Task to complete
Copy out everything in the listing from the line containing "Informatie [button] (175, 177)" down to the end of the listing, keeping the requests as they are but multiplying each answer coordinate by 1.65 and rounding it to a whole number, with halves rounded up. Leave the pictures out.

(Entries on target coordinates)
○ ○ ○ ○

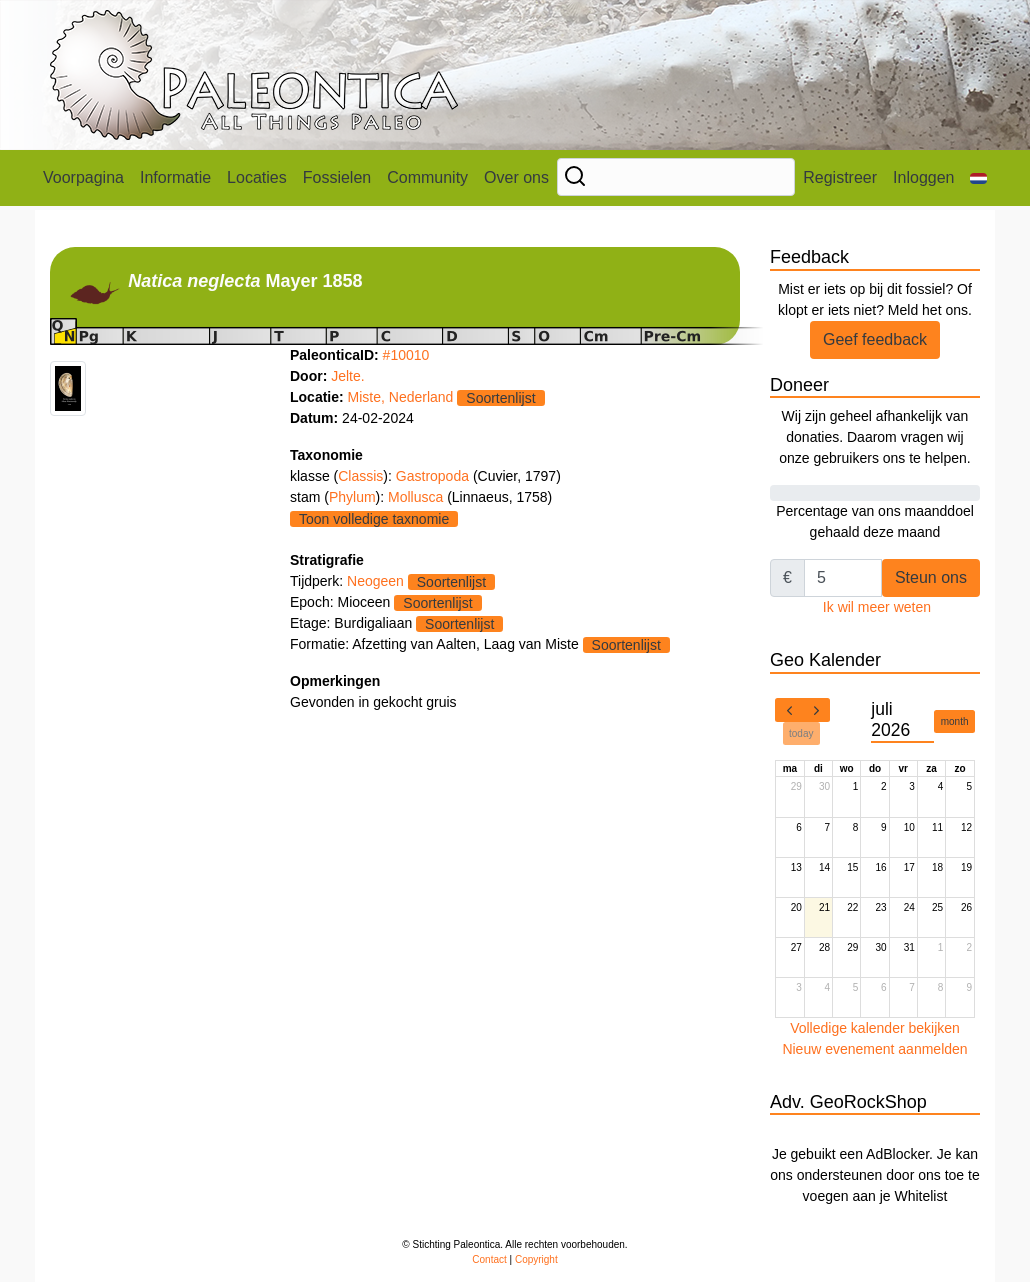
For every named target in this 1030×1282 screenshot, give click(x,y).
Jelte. (347, 376)
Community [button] (427, 177)
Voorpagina (83, 177)
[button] (978, 178)
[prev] (789, 710)
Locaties (257, 177)
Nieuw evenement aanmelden (874, 1049)
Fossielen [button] (337, 177)
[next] (816, 710)
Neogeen (375, 581)
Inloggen (923, 177)
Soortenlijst (500, 398)
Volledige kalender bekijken (875, 1028)
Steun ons (931, 577)
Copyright (536, 1259)
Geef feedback (875, 339)
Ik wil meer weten (877, 607)
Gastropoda (434, 476)
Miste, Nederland (401, 397)
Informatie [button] (175, 177)
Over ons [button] (516, 177)
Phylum (352, 497)
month (955, 721)
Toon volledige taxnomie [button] (374, 519)
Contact (489, 1259)
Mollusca (417, 497)
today (801, 733)
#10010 (406, 355)
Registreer (840, 177)
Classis (360, 476)
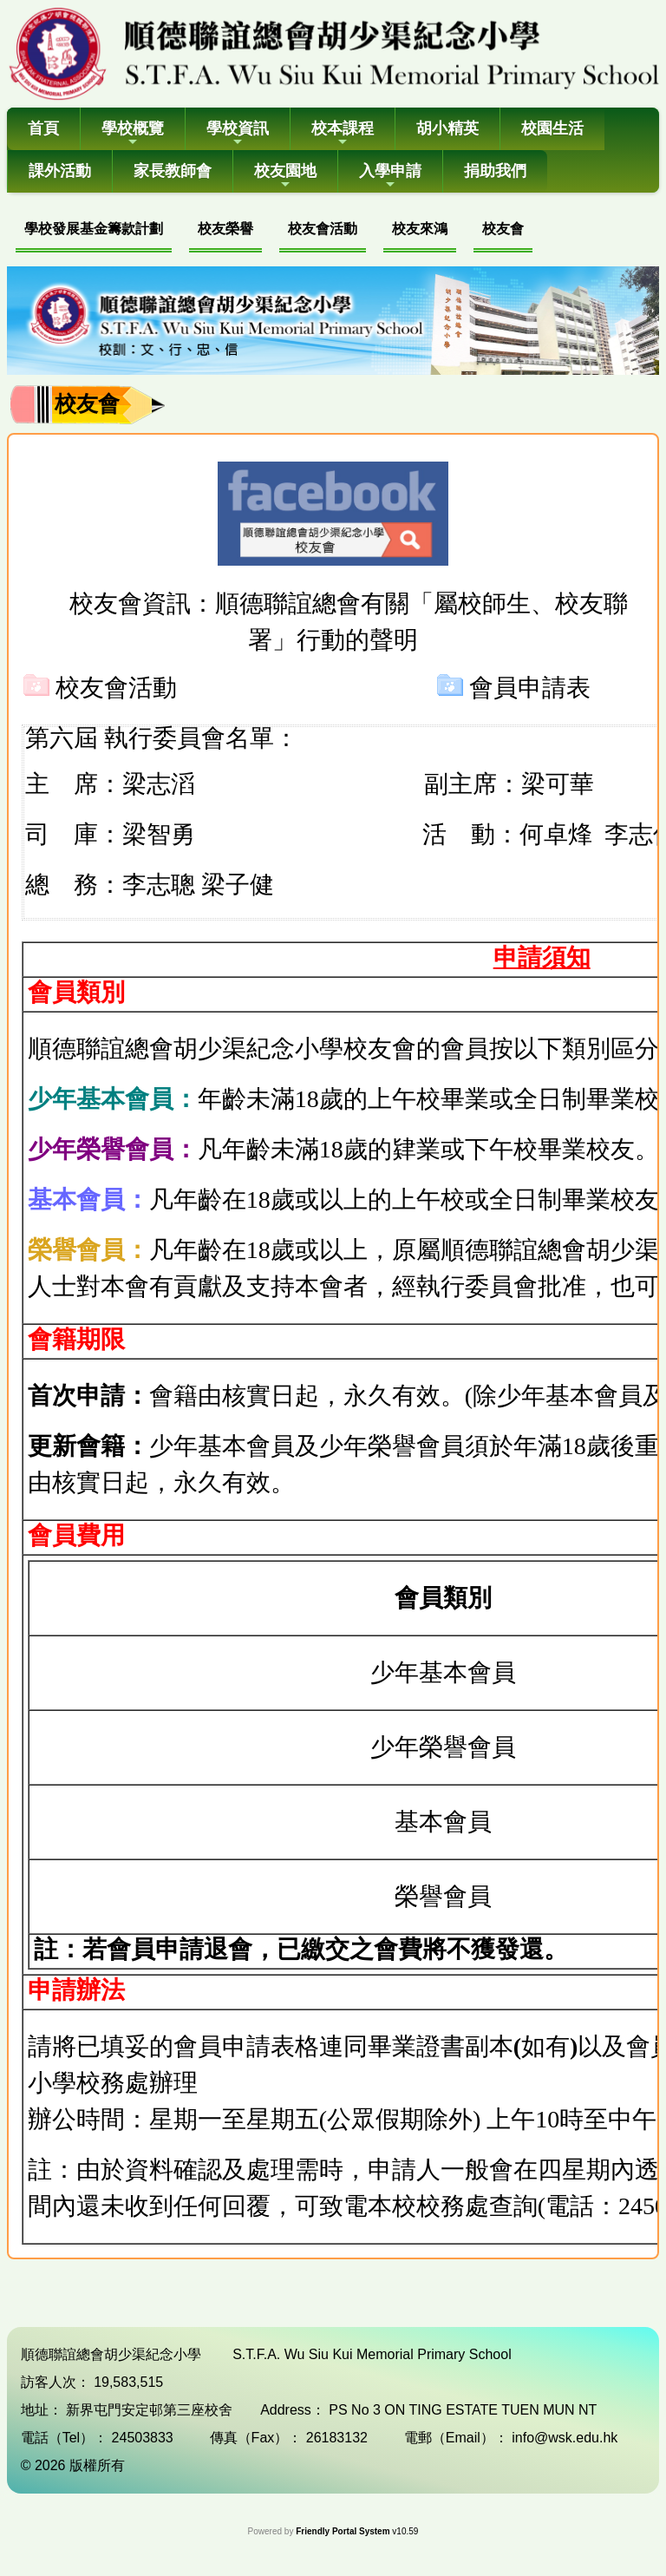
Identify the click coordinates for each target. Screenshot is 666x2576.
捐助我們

○ ○ ○ ○

Output
Informatie [button] (289, 292)
Over ons [button] (851, 292)
Phylum (581, 820)
month (1576, 1190)
Toon volledige taxnomie [button] (617, 856)
Contact (807, 2077)
Mollusca (688, 820)
today (1322, 1209)
#10010 (670, 586)
Registreer (1386, 292)
Classis (594, 785)
Identify the click coordinates for each target. Screenshot is 666x2576.
捐助我們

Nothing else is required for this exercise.